Aufgrund des Hochwassers 1925/26 erfolgte eine wichtige Änderung. Da an vielen Stellen die Deichkrone überspült worden war und nur mit äußerster Anstrengung gesichert werden konnte, legte der Oberdeichinspektor fest, dass für alle Deiche am Niederrhein das Sicherheitsmaß auf ein Meter über das Hochwasser von 1926 liegen müsse.

Doch der Bau eines einheitlichen Walsumer Deiches, der die Einwohner vor dem Hochwasser des Rheins schützen sollte, verzögerte sich. Dafür gab es mehrere Gründe: Da Ende der 1920er Jahre eine Rheinbrücke zwischen Walsum und Orsoy geplant war, stand die Planung des Rheindeiches im Zusammenhang mit dieser Brücke.
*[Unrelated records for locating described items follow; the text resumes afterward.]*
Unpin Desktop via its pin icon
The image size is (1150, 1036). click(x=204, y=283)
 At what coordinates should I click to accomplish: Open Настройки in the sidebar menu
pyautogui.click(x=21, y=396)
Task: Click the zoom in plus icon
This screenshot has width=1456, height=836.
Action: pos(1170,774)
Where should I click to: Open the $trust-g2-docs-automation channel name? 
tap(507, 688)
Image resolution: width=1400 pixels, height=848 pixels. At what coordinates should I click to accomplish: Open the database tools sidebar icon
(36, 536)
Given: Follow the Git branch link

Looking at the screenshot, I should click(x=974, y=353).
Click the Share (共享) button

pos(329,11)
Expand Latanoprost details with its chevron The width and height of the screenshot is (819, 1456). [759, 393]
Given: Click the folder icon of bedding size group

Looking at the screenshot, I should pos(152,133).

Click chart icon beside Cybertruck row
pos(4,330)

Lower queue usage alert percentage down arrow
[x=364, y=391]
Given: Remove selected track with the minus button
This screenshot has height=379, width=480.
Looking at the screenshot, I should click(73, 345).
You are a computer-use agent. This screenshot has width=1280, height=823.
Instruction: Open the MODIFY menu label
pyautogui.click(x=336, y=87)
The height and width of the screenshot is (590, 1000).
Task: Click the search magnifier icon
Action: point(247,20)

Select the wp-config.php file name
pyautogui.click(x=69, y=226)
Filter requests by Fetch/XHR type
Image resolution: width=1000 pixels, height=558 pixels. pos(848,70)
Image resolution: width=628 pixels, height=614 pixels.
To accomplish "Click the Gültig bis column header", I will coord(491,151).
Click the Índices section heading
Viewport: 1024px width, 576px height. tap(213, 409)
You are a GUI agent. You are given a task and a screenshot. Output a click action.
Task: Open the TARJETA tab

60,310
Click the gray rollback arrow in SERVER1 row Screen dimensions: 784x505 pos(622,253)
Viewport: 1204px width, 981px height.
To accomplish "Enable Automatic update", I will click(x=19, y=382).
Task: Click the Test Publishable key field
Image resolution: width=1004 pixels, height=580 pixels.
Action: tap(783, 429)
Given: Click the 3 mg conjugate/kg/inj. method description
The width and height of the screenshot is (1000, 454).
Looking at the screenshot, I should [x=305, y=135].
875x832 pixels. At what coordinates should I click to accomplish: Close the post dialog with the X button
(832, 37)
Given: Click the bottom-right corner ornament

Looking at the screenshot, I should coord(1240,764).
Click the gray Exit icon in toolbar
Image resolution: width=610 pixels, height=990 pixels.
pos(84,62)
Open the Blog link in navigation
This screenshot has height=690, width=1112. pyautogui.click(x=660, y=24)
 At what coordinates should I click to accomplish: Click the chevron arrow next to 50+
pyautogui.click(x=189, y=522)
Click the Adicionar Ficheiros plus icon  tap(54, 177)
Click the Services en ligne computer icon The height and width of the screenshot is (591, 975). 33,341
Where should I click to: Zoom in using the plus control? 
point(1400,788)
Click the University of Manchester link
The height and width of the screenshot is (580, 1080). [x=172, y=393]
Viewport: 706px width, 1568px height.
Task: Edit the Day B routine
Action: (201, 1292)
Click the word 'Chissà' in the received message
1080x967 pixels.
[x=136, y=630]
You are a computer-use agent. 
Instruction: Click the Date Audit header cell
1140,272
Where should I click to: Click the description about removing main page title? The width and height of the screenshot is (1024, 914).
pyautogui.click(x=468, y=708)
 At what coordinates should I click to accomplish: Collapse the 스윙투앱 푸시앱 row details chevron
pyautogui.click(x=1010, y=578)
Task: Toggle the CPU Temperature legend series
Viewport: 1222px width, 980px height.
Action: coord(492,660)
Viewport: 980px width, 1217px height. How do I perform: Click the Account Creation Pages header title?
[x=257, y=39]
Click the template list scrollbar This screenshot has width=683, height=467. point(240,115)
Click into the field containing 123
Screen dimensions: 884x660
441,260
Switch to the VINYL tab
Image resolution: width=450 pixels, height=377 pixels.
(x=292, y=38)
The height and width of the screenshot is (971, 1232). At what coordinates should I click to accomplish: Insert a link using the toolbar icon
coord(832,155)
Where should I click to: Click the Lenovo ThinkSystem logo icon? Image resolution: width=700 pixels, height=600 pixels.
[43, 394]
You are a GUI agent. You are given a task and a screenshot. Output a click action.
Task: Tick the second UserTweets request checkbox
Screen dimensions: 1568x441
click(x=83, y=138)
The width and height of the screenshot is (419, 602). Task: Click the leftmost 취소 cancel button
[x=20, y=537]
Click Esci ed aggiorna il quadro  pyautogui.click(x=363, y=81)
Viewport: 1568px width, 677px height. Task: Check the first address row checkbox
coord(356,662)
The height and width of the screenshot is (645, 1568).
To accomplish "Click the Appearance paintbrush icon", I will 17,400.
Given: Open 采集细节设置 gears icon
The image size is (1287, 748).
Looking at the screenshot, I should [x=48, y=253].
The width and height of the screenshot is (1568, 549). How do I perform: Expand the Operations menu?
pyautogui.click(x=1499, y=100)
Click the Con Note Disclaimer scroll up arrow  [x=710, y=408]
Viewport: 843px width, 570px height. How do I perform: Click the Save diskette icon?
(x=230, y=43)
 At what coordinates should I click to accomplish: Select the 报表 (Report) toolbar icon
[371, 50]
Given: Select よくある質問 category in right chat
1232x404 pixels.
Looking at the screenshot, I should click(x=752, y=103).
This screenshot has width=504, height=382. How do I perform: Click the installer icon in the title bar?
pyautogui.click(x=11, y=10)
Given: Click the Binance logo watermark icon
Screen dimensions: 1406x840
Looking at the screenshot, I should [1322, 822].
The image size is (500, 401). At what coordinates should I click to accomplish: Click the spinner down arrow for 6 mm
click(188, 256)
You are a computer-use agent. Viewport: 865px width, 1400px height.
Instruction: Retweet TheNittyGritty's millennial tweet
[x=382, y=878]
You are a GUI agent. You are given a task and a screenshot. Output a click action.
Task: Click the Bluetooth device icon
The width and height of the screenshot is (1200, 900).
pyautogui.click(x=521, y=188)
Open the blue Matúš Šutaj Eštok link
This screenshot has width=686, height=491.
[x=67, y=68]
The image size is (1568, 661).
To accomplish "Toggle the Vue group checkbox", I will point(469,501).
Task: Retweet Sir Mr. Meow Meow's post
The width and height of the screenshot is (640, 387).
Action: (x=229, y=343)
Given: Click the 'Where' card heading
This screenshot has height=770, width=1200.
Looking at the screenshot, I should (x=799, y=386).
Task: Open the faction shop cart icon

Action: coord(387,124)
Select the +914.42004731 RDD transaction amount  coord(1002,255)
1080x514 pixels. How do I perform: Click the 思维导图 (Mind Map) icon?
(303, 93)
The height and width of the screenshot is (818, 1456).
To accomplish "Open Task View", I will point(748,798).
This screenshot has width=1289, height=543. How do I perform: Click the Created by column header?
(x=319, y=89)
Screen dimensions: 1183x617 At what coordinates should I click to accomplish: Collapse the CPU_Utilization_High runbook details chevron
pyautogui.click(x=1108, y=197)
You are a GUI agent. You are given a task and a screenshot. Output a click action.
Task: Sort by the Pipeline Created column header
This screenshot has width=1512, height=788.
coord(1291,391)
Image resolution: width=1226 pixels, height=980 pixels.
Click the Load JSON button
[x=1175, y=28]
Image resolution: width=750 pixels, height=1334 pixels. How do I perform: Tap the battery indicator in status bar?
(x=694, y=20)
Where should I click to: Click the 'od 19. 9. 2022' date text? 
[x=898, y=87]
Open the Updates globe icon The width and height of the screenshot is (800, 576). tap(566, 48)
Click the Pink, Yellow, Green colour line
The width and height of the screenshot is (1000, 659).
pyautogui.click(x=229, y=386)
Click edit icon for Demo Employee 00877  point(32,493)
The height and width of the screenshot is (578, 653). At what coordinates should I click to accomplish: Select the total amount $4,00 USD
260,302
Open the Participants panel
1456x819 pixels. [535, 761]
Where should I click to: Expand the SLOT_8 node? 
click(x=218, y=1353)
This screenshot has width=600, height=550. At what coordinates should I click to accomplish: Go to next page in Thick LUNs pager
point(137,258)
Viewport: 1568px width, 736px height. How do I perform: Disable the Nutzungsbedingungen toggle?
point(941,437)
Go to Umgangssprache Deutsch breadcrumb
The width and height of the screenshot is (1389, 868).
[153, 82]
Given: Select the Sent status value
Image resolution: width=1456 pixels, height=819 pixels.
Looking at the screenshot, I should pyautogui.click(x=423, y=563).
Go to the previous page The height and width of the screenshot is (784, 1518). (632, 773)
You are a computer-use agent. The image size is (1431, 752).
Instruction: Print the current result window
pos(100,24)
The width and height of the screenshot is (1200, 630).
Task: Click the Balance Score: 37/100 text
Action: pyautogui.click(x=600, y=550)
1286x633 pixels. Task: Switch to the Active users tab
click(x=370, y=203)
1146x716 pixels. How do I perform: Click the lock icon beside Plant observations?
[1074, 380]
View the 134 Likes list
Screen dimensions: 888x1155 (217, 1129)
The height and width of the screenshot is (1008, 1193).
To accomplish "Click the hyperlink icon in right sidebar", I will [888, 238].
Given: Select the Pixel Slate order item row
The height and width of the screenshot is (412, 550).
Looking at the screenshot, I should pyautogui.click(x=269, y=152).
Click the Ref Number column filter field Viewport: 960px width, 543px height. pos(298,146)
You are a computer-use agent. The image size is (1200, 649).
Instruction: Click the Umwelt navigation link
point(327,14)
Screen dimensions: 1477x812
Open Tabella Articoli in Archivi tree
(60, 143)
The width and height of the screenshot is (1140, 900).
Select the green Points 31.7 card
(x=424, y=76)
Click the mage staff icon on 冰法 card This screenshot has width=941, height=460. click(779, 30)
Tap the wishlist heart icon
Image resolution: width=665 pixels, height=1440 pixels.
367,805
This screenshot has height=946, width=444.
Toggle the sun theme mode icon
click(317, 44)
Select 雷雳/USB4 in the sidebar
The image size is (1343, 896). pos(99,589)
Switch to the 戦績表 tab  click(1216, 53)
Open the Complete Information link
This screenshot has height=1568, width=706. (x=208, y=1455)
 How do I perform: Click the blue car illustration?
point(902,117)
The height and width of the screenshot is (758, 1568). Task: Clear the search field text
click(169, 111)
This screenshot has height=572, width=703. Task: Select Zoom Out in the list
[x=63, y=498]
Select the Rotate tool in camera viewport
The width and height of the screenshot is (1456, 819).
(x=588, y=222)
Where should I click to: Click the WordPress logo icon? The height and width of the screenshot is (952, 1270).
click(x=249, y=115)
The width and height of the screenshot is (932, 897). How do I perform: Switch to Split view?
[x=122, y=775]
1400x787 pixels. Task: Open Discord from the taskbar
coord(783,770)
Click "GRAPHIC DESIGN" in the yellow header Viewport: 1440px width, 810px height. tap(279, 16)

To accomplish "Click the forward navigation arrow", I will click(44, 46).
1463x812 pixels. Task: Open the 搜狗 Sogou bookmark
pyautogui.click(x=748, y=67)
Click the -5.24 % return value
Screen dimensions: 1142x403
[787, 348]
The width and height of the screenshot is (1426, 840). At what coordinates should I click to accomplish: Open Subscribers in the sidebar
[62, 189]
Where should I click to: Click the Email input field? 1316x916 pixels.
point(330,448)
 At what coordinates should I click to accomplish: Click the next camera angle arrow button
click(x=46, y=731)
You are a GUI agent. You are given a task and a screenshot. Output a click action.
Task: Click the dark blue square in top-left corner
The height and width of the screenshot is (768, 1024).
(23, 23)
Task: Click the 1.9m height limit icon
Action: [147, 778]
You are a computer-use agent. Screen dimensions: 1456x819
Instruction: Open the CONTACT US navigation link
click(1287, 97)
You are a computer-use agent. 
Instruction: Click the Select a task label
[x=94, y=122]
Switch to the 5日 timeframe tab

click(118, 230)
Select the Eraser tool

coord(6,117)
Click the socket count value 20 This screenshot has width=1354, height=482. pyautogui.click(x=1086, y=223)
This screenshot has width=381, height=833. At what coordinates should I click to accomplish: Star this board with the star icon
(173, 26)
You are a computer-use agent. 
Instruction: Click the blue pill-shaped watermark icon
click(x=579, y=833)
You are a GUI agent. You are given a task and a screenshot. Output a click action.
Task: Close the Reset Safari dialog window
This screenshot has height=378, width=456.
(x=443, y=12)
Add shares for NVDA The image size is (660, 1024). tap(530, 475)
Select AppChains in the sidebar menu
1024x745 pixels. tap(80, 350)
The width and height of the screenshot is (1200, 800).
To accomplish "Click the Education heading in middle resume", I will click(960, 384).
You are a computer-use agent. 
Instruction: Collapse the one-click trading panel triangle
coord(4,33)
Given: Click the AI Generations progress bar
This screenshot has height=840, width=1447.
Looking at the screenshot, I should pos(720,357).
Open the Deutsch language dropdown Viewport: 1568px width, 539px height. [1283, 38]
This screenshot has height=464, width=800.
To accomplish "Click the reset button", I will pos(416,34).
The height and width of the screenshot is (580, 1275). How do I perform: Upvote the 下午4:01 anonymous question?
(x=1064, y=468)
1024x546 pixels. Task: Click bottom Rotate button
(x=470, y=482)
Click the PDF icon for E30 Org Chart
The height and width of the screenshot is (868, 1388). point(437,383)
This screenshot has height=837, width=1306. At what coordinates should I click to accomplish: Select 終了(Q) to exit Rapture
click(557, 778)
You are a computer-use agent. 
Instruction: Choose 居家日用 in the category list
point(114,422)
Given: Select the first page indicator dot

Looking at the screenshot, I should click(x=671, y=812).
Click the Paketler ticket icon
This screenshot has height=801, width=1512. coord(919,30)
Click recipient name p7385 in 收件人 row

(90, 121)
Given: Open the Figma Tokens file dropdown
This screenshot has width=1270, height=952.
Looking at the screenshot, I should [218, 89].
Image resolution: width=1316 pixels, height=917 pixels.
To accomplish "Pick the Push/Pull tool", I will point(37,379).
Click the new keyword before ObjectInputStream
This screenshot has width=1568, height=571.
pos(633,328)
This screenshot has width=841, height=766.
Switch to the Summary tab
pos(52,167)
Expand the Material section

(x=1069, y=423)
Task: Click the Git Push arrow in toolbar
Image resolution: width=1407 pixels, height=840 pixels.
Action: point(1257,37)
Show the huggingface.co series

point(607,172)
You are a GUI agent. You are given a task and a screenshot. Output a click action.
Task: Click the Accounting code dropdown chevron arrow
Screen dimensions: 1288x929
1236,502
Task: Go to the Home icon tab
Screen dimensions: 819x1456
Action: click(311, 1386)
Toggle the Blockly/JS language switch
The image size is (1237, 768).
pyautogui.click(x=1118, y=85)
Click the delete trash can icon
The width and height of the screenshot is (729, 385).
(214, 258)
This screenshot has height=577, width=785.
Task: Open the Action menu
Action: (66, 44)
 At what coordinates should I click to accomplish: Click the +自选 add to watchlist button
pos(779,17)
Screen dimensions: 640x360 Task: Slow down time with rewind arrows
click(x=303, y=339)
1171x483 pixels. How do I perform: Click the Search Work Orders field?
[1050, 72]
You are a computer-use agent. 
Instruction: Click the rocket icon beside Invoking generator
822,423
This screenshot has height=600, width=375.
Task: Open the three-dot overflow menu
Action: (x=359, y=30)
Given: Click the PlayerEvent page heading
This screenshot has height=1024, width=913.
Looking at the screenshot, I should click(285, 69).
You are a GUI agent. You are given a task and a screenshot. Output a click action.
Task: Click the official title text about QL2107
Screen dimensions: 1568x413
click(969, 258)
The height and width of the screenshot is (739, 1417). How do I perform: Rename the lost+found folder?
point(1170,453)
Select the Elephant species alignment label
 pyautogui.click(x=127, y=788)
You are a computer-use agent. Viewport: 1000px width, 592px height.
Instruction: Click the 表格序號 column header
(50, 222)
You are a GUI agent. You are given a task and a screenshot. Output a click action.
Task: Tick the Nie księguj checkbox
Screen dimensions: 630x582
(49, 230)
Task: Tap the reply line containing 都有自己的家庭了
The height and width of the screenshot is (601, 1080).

Doch nach einigen Jahren wurden die Brückenpläne nicht weiter verfolgt.

Ein weiterer Grund war das Hafenprojekt der Gewerkschaft Walsum, das aus einen in den Rhein mündenden Stichkanal (um den Kohlentransport kostengünstiger auf dem Wasserweg durchführen zu können), ein Wendebecken und einen Hafen bestand. Dieses Vorhaben erhielt nun Priorität, der Bau des Hochwasserschutzdeiches wurde zurückgestellt. Denn für den Deich sollte das bei der Ausschachtung des Zechenhafens gewonnene Material verwendet werden. Doch aufgrund der Weltwirtschaftskrise 1929 und deren Folgen stellte das Bergwerk den Bau des Zechenhafens zurück. Und auch staatliche Stellen erklärten noch im Juni 1931, dass sie kein Geld für den Deichbau zur Verfügung stellen und frühestens im Dezember neu darüber entscheiden werden.

Mit der wirtschaftlichen Erholung wurden das Hafenprojekt und der geplante Deichbau wieder aufgegriffen. Im Oktober 1932 rechnete die Rhein- und Ruhrzeitung damit, dass die Arbeiten zum Deich im kommenden Frühjahr beginnen. Doch der erste Spatenstich verzögerte sich bis zum 22. September 1933.

Damit war der Startschuss für den Hochwasserschutzdeich gegeben, der südlich der Rheinstraße bei der Zellstofffabrik begann, am künftigen Zechenhafen mit je einem Flügeldeich an das Hochufer anschloss und dann das weitere nördliche Gebiet bis zum Stapp gegen Rheinhochwasser sichern sollte.

Bei der Durchsicht der Unterlagen fällt die Änderung der Argumentation für den Deichbau aus. Standen bisher Sicherheitsaspekte im Vordergrund, so spielten in Zeiten hoher Arbeitslosigkeit arbeitsmarktrechtliche und volkswirtschaftliche Gründe die entscheidende Rolle. Denn es wurde damit gerechnet, dass 200 Arbeiter – bei Doppelschichten entsprechend 400 Personen – aus der Wohlfahrtsfürsorge Beschäftigung finden würden, was zu einer bedeutenden Entlastung des Walsumer und Dinslakener Arbeitsmarktes führe.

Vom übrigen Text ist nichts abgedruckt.